We have to go back four decades for inflation to be so persistently high, and really, apart from the opportunity for a better hair line and waist line, who wants to go back four decades?
Today’s inflation arises from a supply chain bottleneck and commodity price increases abroad and consumer and labour demand outpacing supply at home. Rates won’t come down until there is material progress on those four fronts.
There is some evidence that the inflation train is slowing, but then again, that would bring on a host of other problems.
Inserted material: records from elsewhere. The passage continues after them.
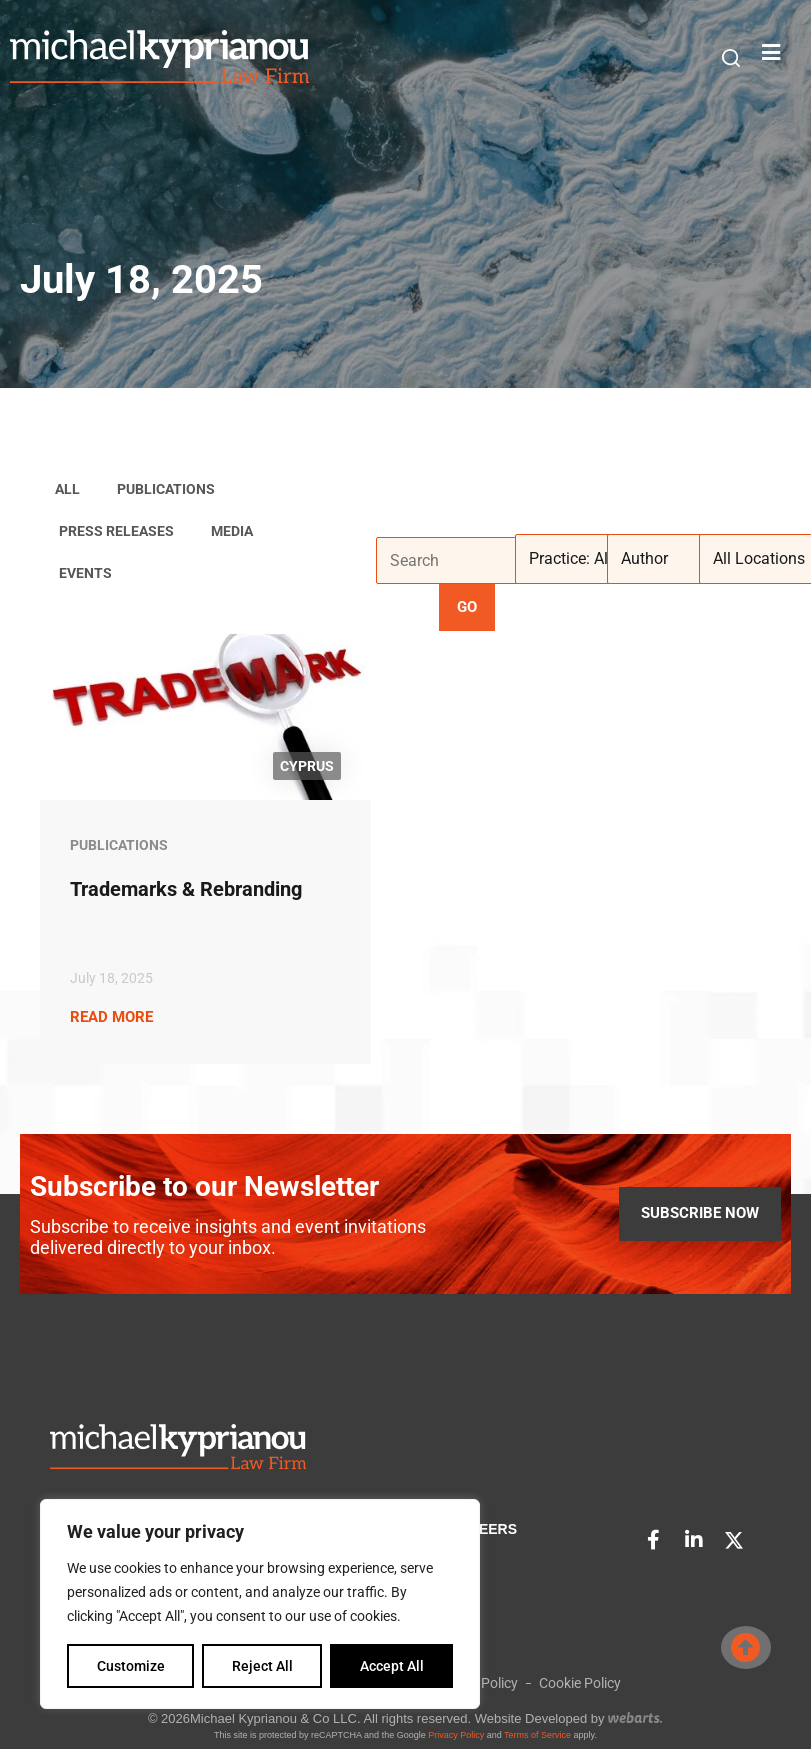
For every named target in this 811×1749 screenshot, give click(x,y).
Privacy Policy (456, 1735)
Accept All (392, 1666)
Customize (131, 1666)
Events (85, 573)
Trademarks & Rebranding (186, 889)
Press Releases (116, 531)
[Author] (682, 559)
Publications (166, 489)
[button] (731, 58)
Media (232, 531)
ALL (67, 489)
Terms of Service (537, 1735)
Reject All (262, 1666)
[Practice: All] (590, 559)
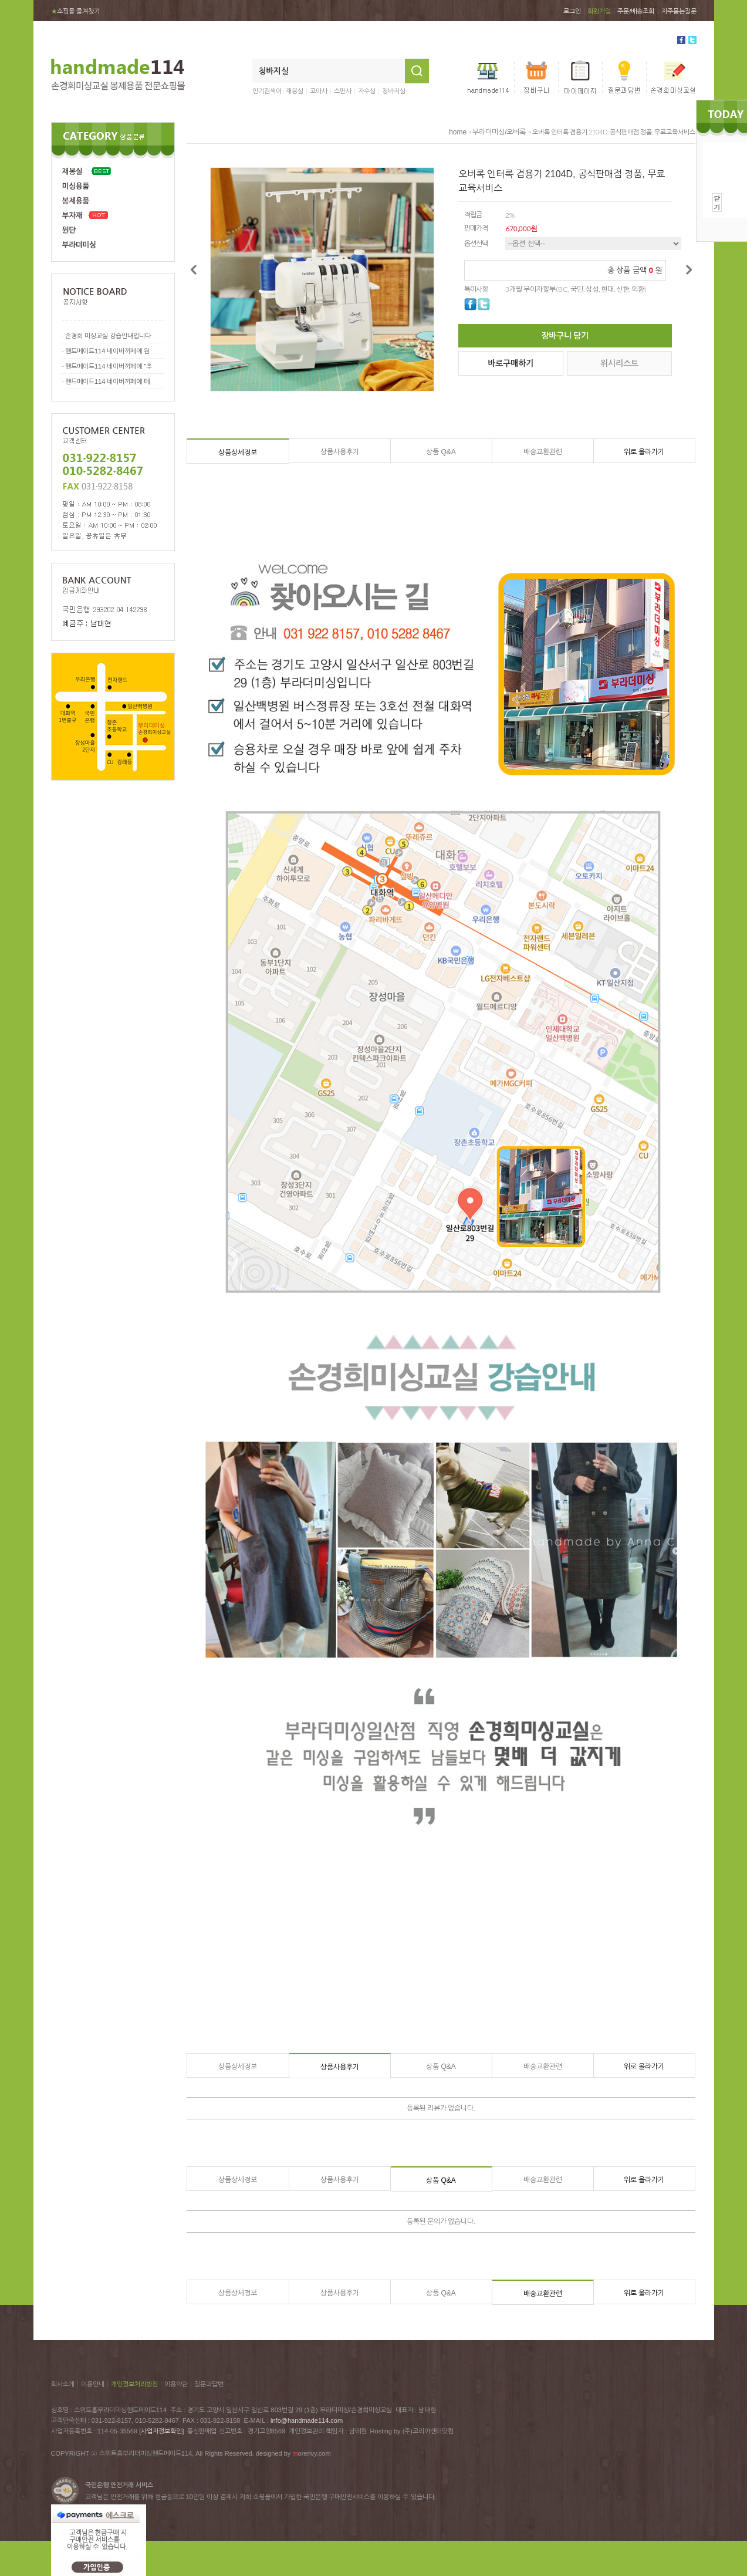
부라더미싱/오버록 (499, 132)
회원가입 (599, 11)
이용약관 (176, 2384)
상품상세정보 (237, 452)
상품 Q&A (441, 452)
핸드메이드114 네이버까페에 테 (107, 381)
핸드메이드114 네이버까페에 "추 (108, 366)
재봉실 (294, 90)
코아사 (318, 90)
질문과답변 (209, 2384)
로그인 (572, 11)
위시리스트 (619, 363)
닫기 (717, 202)
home (458, 132)
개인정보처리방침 (134, 2384)
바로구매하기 (510, 363)
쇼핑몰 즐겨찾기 (75, 11)
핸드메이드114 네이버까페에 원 (107, 351)
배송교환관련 (542, 452)
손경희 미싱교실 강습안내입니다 (108, 335)
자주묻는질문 (679, 11)
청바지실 (393, 90)
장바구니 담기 (565, 335)
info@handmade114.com (307, 2420)
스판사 (342, 90)
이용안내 (92, 2384)
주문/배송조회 (635, 11)
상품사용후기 (339, 452)
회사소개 (63, 2384)
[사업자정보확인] (161, 2431)
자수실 (367, 90)
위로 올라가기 (644, 452)
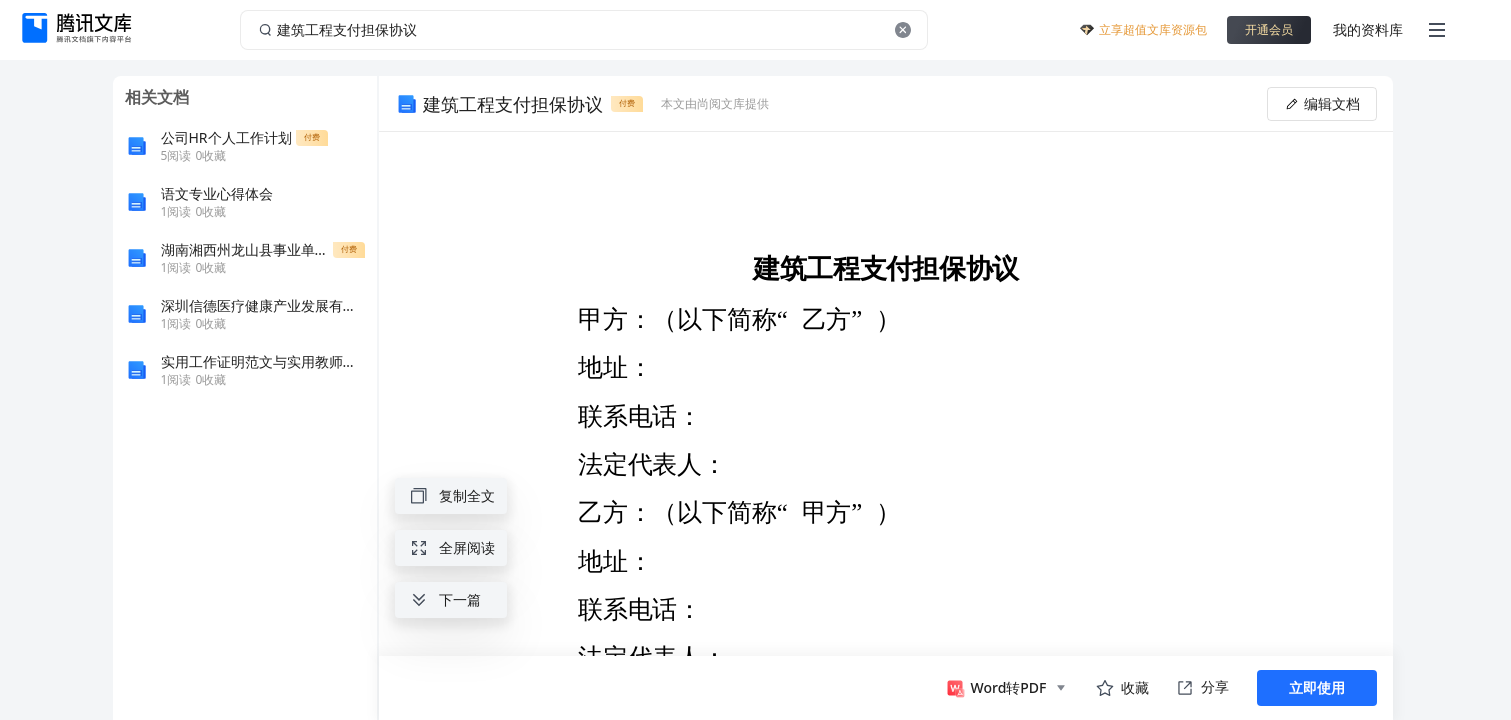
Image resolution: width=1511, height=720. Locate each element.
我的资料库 (1368, 29)
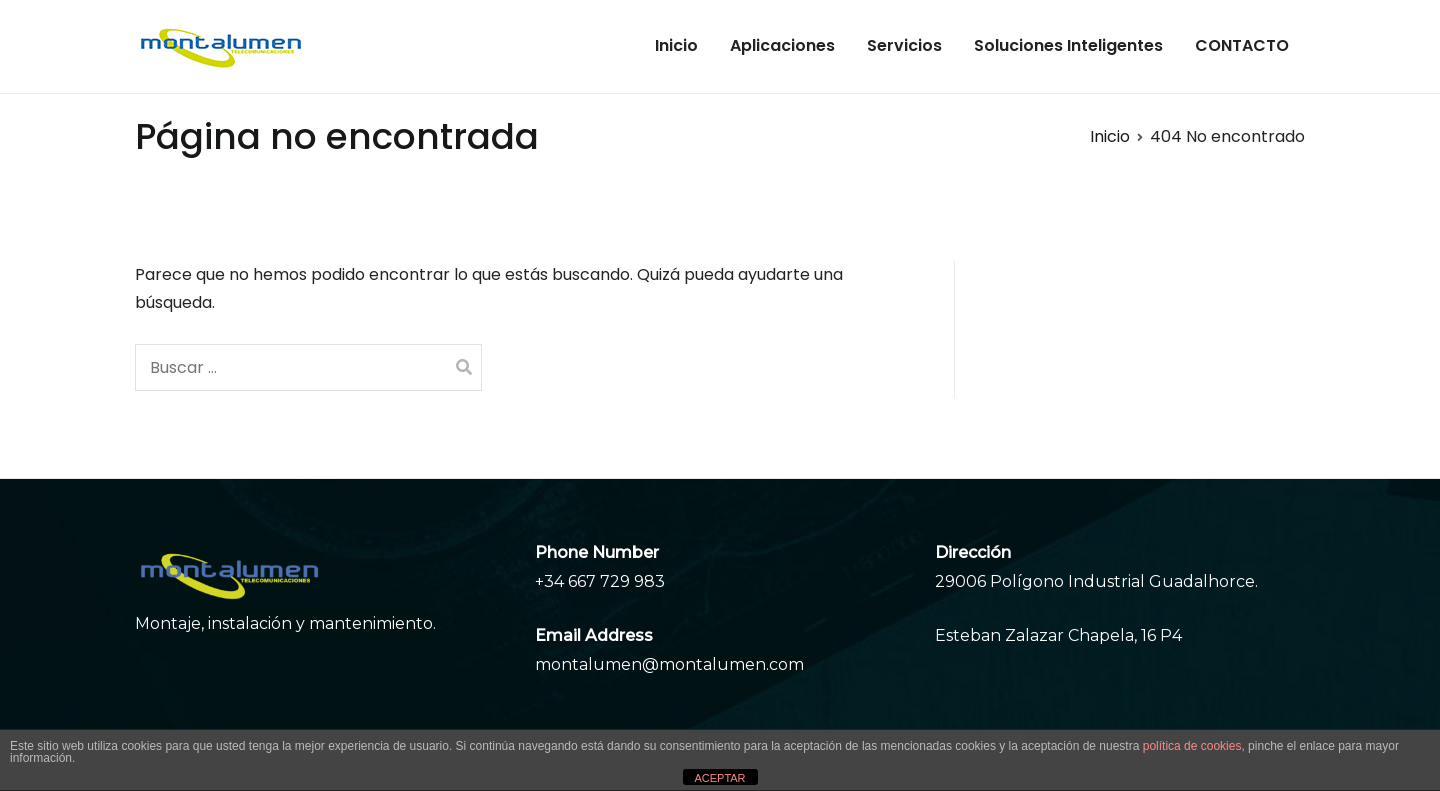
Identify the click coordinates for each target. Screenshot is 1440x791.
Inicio (676, 45)
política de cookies (1192, 746)
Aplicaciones (782, 45)
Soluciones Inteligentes (1068, 45)
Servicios (904, 45)
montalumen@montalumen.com (669, 664)
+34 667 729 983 (600, 581)
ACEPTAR (719, 778)
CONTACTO (1242, 45)
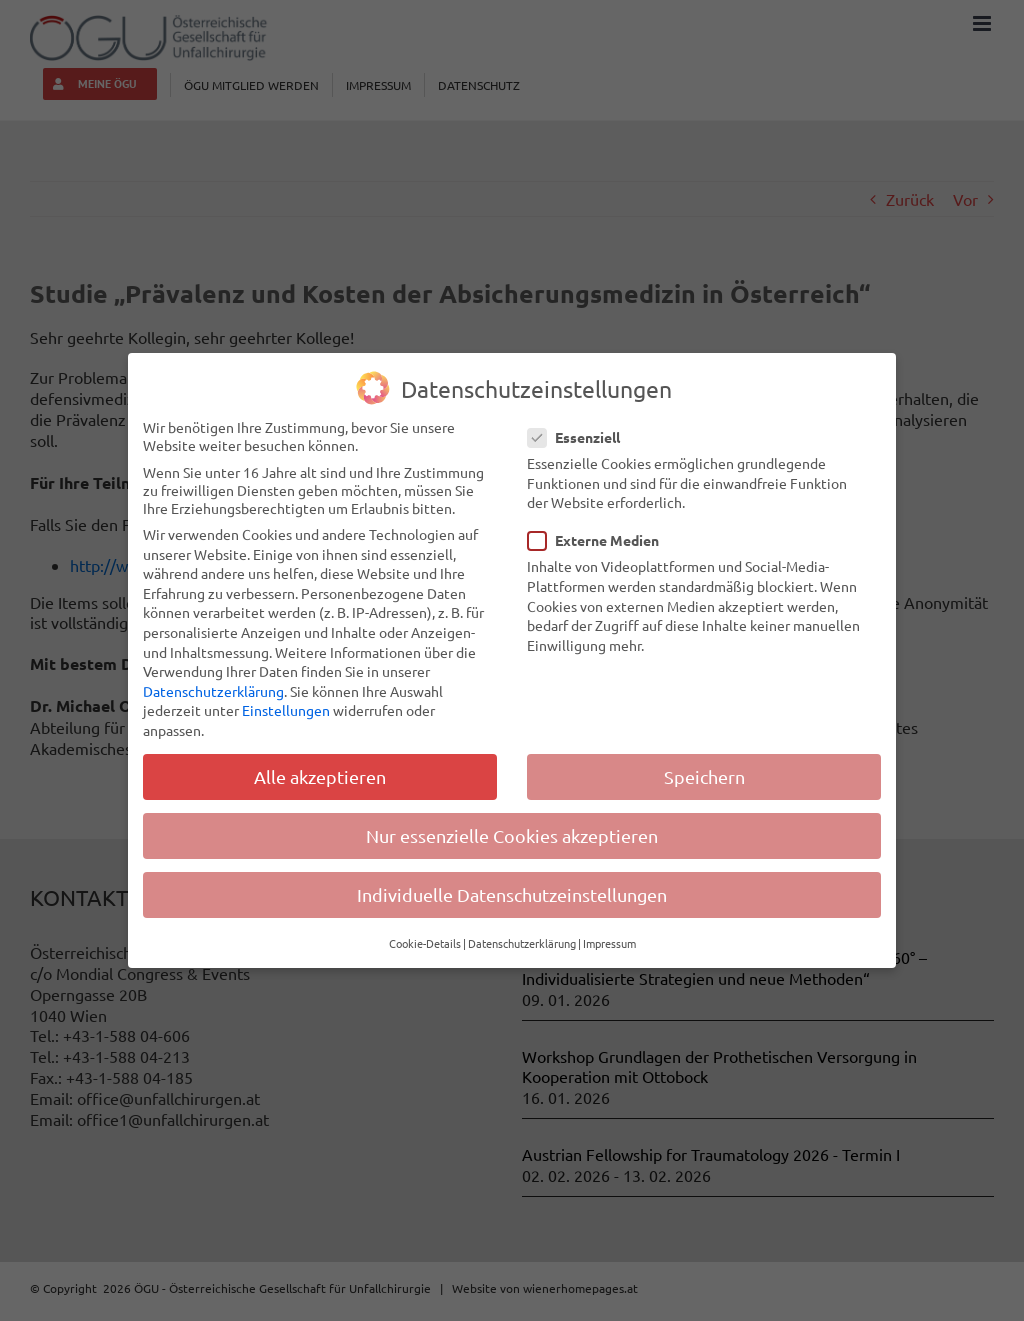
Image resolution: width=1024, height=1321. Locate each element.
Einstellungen (286, 710)
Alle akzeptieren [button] (320, 776)
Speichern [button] (704, 776)
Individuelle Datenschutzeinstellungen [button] (512, 894)
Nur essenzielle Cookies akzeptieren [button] (512, 835)
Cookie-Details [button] (425, 943)
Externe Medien (601, 540)
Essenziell (582, 437)
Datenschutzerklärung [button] (522, 943)
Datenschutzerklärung (213, 691)
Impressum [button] (609, 943)
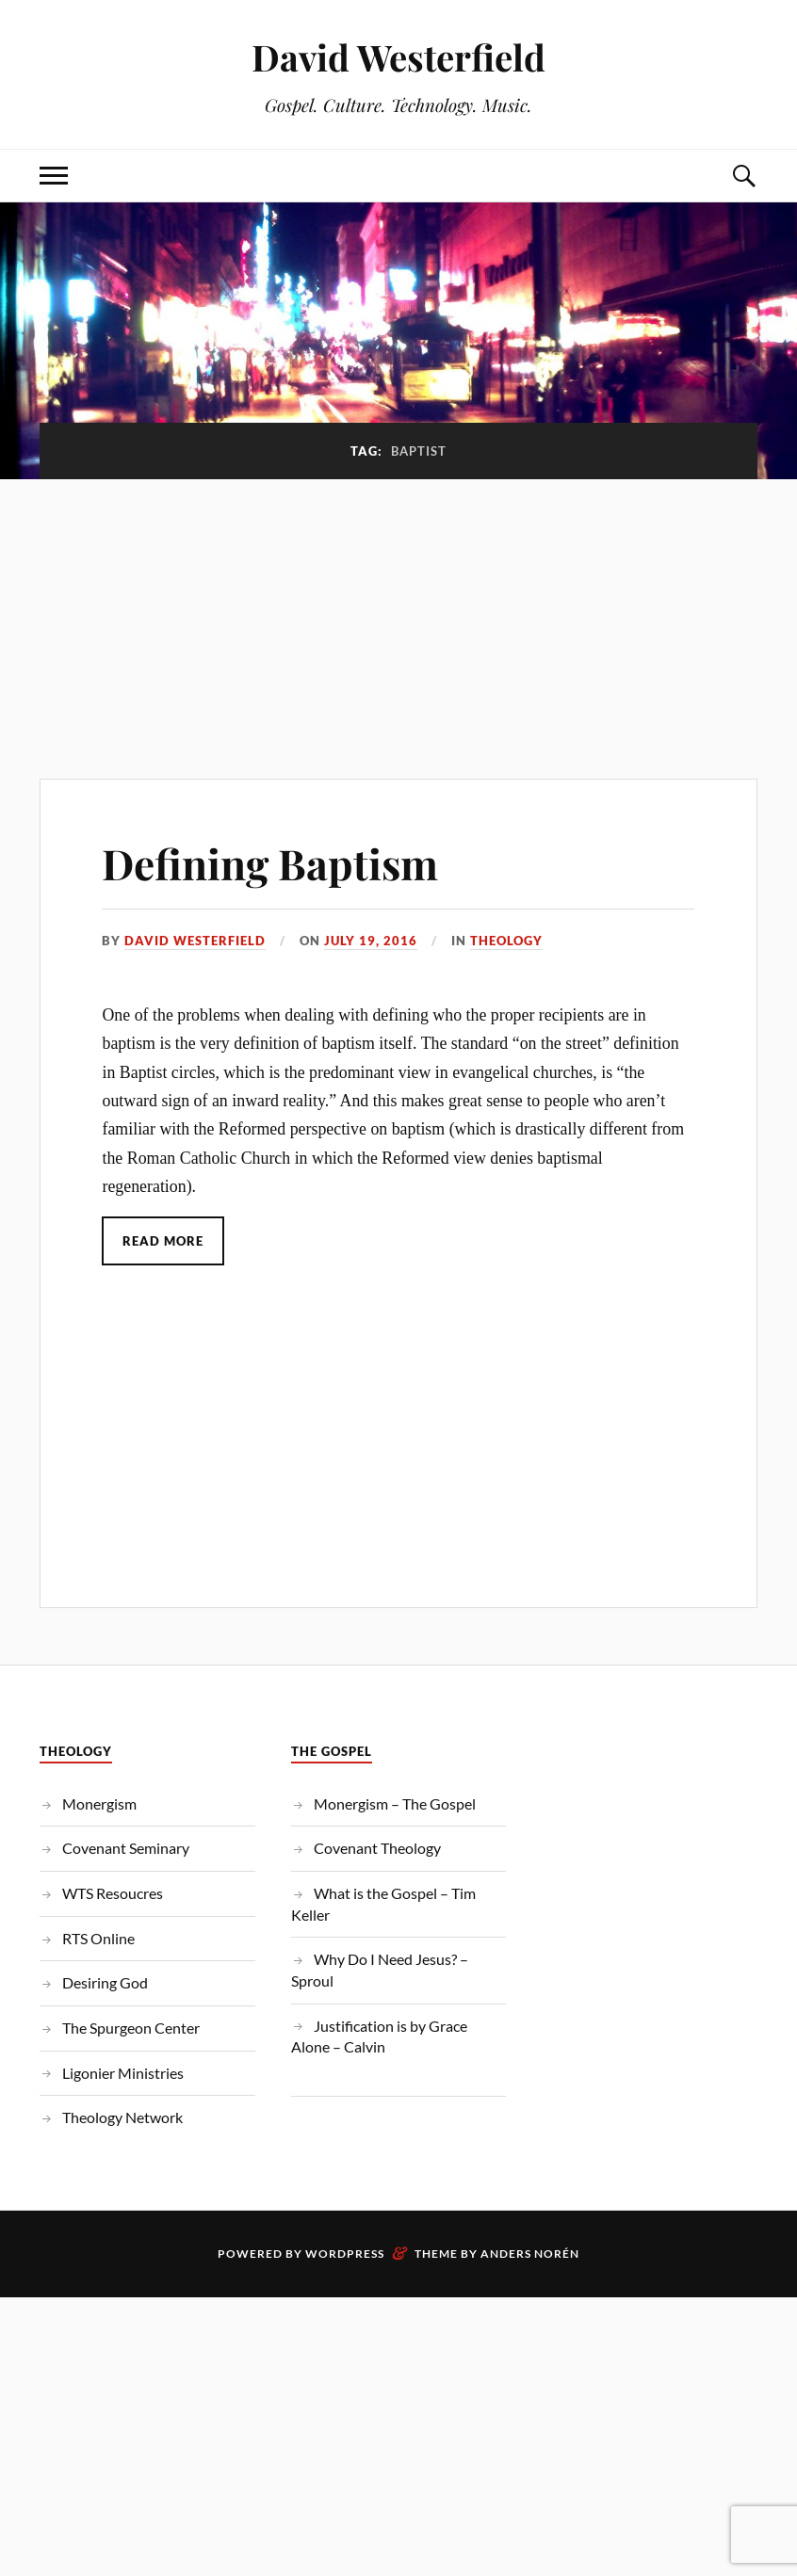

The hot economic engine would go cold. The central bank is predicting GDP growth will go from 3.25 per cent this year to one per cent next year and two per cent in 2024, just as inflation is predicted to be three per cent at the end of 2023 and two per cent by the end of 2024. If true (and the bank keeps darkening its message and missing its forecasts), that ought to bring some rate relief along the way for our household budgets – as long as our employers stay open and we have our jobs.
The largest mistake any incoming council can make is to sustain its passivity in passing along its costs. Take a break from the big plan, take a scalpel to the budget to remove all distractions and preserve the central functions and bring in a tax plan that contributes to the wrestling and not further unleashing of the inflationary menace.
We’ll see soon enough. Join me in crossing fingers.
Kirk LaPointe is publisher and editor-in-chief of BIV and vice-president, editorial, of Glacier Media.